The idea behind the second seminar was this: we selected three pairs of Greek wines. The first pair was a Vidiano 2011 from the Douloufakis winery in Crete and a Sauvignon Blanc 2011 from Avantis Estate in Evia. The second pair consisted of a Santorini Assyrtiko 2011 from Domaine Sigalas and a Malagousia 2010 from Domaine Gerovassiliou in Macedonia, while the last pair was totally Macedonian: Xinomavro Old Vines Amintaio 2007 from Alpha Estate and Tempranillo 2007 from Pavlidis Estate.
Each pair of wines was presented to the participants in five variations: Two of these were the “original, pure” wines, while the other three were 75/25, 50/50 and 25/75 blends of the two varietals that made up each pair. The tasting order within each pair was different and all wines, even the pure ones, were decanted.
Participants tasted all five wines within each flight and asked to pick their least favourite wine. After voting, the wine with the most votes was eliminated and people re-tasted the four remaining wines. This was repeated until one wine was left. The winners were the 75/25 Vidiano/Sauvignon Blanc, the 75/25 Malagousia/Santorini and the 50/50 Xinomavro/Tempranillo. It is interesting to note that all “winners” were blends and the “pure” wines were ranked either third, fourth or fifth.
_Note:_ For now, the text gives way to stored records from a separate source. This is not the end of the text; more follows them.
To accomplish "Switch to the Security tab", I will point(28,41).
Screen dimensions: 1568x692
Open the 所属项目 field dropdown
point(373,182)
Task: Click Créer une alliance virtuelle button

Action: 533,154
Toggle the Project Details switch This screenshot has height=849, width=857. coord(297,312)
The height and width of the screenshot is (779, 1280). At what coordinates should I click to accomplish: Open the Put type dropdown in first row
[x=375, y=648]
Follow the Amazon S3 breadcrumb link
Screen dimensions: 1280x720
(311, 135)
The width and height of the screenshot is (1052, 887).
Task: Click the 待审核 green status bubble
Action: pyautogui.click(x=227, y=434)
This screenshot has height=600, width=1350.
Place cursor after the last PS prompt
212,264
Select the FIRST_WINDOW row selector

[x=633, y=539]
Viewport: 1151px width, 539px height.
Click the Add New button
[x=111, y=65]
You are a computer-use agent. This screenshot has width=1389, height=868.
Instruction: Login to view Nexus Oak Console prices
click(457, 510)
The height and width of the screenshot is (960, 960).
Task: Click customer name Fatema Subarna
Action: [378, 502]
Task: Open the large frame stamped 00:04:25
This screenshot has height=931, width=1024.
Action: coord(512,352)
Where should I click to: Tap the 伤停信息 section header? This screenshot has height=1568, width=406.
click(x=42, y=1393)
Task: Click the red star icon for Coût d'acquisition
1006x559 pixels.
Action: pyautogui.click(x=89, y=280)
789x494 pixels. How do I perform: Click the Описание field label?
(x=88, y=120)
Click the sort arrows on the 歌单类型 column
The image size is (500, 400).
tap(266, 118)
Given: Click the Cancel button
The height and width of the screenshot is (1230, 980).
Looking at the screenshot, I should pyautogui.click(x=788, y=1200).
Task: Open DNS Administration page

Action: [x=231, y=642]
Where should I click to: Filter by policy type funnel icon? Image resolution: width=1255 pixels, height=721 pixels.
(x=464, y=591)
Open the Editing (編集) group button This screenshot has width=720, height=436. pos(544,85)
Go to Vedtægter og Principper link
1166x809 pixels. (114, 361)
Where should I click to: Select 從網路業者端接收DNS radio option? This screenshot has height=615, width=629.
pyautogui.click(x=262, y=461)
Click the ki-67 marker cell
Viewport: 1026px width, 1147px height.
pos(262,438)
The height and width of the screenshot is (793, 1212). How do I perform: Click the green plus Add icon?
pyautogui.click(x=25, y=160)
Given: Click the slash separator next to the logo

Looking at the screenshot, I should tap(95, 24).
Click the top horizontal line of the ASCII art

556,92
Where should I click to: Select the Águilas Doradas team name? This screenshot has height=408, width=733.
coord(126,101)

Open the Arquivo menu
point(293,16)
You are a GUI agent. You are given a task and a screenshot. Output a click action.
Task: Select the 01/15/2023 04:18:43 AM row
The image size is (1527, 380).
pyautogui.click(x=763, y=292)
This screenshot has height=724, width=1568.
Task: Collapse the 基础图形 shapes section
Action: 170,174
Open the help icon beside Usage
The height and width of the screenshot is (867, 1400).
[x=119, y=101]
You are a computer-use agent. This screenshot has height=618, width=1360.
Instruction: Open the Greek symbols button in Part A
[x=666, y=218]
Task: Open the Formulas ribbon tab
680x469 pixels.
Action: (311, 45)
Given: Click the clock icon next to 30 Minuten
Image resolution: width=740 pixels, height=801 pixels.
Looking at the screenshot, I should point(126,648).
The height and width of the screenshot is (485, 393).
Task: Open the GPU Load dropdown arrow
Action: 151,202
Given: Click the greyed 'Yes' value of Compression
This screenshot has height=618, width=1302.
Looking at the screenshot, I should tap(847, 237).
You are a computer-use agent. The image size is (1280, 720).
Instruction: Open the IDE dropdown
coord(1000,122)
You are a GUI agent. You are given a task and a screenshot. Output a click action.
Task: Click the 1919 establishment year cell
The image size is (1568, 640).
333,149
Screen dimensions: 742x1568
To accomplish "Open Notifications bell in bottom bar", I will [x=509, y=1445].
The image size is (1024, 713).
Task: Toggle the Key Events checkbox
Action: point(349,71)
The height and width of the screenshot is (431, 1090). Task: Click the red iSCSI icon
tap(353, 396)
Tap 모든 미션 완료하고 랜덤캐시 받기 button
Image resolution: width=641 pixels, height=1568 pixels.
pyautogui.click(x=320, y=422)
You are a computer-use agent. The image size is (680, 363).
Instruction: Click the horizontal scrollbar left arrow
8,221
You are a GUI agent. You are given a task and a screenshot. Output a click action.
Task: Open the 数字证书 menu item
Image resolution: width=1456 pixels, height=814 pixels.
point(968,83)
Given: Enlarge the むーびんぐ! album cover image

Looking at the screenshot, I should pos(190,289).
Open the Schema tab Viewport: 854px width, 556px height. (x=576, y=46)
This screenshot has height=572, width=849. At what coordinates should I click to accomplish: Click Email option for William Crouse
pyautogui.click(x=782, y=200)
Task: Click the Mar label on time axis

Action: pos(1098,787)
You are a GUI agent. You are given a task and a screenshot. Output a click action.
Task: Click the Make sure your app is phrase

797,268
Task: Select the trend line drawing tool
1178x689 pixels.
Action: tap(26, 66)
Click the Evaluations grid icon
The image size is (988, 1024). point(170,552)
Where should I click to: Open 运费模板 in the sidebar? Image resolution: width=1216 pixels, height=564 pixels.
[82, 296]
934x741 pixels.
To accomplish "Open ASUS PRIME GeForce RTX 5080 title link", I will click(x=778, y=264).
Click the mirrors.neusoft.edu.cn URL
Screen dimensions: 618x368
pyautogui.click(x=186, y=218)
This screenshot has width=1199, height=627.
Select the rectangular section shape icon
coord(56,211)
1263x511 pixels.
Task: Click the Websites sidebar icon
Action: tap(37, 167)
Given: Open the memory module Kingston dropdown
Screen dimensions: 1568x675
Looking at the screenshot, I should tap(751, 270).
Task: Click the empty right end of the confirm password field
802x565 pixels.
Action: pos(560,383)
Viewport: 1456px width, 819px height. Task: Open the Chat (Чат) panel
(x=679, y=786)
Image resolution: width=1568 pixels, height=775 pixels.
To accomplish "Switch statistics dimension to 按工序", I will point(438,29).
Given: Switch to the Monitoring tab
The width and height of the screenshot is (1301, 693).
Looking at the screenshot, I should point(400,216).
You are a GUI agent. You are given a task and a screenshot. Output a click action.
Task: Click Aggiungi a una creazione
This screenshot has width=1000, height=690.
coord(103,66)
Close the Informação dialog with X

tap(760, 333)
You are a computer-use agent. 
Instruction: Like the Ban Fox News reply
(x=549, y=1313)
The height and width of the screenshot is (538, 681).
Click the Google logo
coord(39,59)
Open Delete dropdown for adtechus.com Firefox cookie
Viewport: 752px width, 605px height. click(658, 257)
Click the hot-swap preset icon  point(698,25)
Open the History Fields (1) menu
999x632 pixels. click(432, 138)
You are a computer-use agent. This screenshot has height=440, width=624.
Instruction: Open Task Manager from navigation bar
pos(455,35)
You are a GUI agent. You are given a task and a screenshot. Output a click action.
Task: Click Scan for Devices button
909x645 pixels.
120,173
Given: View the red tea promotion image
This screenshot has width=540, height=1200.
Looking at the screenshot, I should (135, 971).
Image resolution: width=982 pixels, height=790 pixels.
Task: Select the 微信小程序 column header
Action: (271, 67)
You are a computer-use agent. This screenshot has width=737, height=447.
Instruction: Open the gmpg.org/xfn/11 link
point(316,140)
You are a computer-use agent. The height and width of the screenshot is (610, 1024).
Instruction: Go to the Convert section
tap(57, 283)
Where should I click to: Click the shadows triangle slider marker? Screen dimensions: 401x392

In the closing remarks, I asked participants whether they would be happy to eat every day in a restaurant where all foods were served raw. Most said no. Would they be happy to drink straight spirits as well as cocktails prepared from skilful mixologists? All answered yes. There are several alcoholic drinks that are masterpieces in their own right, but we do not blink an eye when bar tenders use them as ingredients in their recipes. Then, why not wine?
Wine consumers are traditionally obsessed with “purism”, that might seem extremely conservative to outsiders. Would you be willing to taste a “house pour”, carefully prepared by a skilled sommelier? Water blends have been around for a couple of decades now. Producers have been doing that for quite a long time, (just look on Australian cross-regional blending or the old Hermitagé Bordeaux discussion) but what about giving power to the other end of the distribution channel?
How many of us are ready to hear a Sommelier asking: “here is our wine list but may I suggest that you try one of my five trademark blends? For the dish you selected I highly recommend Red Blend No. 3, an elegant wine based on Volnay 1990 from Lafarge, a good portion of Sassicaia 1985 and a top note of Grange 1977”?